Lu Kang had two known sons. The elder one, Lu Jun (陸儁), was appointed as a Gentleman (郎中) by the Han imperial court in recognition of Lu Kang's unwavering loyalty to the Han Empire during the siege of Lujiang. The younger one, Lu Ji, was a scholar who came to serve under the warlord Sun Quan as the Administrator of Yulin Commandery (鬱林郡). Lu Ji was also one of the 24 Filial Exemplars. Lu Kang also had a daughter who married Gu Yong. (Note: The Sanguozhi recorded that Gu Shao, Gu Yong's eldest son, was equally famous as his maternal uncle Lu Ji in his youth. If Lu Ji was a maternal uncle of Gu Shao, that means Gu Yong married Lu Ji's sister and hence Gu Yong's father-in-law was Lu Ji's father, Lu Kang.)
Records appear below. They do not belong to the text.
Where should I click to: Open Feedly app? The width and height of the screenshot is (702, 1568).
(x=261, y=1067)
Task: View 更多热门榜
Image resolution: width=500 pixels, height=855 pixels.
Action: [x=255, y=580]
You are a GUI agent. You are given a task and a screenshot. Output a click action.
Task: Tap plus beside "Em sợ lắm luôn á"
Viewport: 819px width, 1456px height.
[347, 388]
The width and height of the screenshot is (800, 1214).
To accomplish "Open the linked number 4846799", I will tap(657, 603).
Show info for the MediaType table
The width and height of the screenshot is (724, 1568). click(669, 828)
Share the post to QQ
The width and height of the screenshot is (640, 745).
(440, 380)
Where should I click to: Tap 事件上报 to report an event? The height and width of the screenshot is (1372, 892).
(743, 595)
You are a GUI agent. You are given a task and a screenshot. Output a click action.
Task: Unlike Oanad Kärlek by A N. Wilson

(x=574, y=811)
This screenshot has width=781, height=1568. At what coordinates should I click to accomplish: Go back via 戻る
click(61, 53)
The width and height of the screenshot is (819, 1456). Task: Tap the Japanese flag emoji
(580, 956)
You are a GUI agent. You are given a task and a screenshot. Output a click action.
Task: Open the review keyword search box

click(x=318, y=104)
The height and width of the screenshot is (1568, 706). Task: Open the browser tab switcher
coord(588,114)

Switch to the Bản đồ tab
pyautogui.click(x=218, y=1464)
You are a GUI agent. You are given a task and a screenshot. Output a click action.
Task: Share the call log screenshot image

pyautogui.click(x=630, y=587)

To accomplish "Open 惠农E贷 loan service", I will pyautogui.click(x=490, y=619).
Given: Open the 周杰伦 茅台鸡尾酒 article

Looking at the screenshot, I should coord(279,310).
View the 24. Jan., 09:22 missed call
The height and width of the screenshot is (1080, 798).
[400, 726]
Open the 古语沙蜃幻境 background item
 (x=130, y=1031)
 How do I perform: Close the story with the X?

One of Lu Kang's grandsons, Lu Shang (陸尚), was also appointed as a Gentleman (郎中) by the Han court in recognition of Lu Kang's success in suppressing Huang Rang's rebellion.

Lu Kang was a granduncle of Lu Xun. He raised Lu Xun, who was orphaned at a young age. When Yuan Shu's forces (led by Sun Ce) were about to attack Lujiang, Lu Kang sent Lu Xun and his family members back to their home in Wu County for their safety. After Lu Kang's death, Lu Xun became the new head of the family because he was much older than Lu Kang's son Lu Ji, even though Lu Ji was one generation older than him.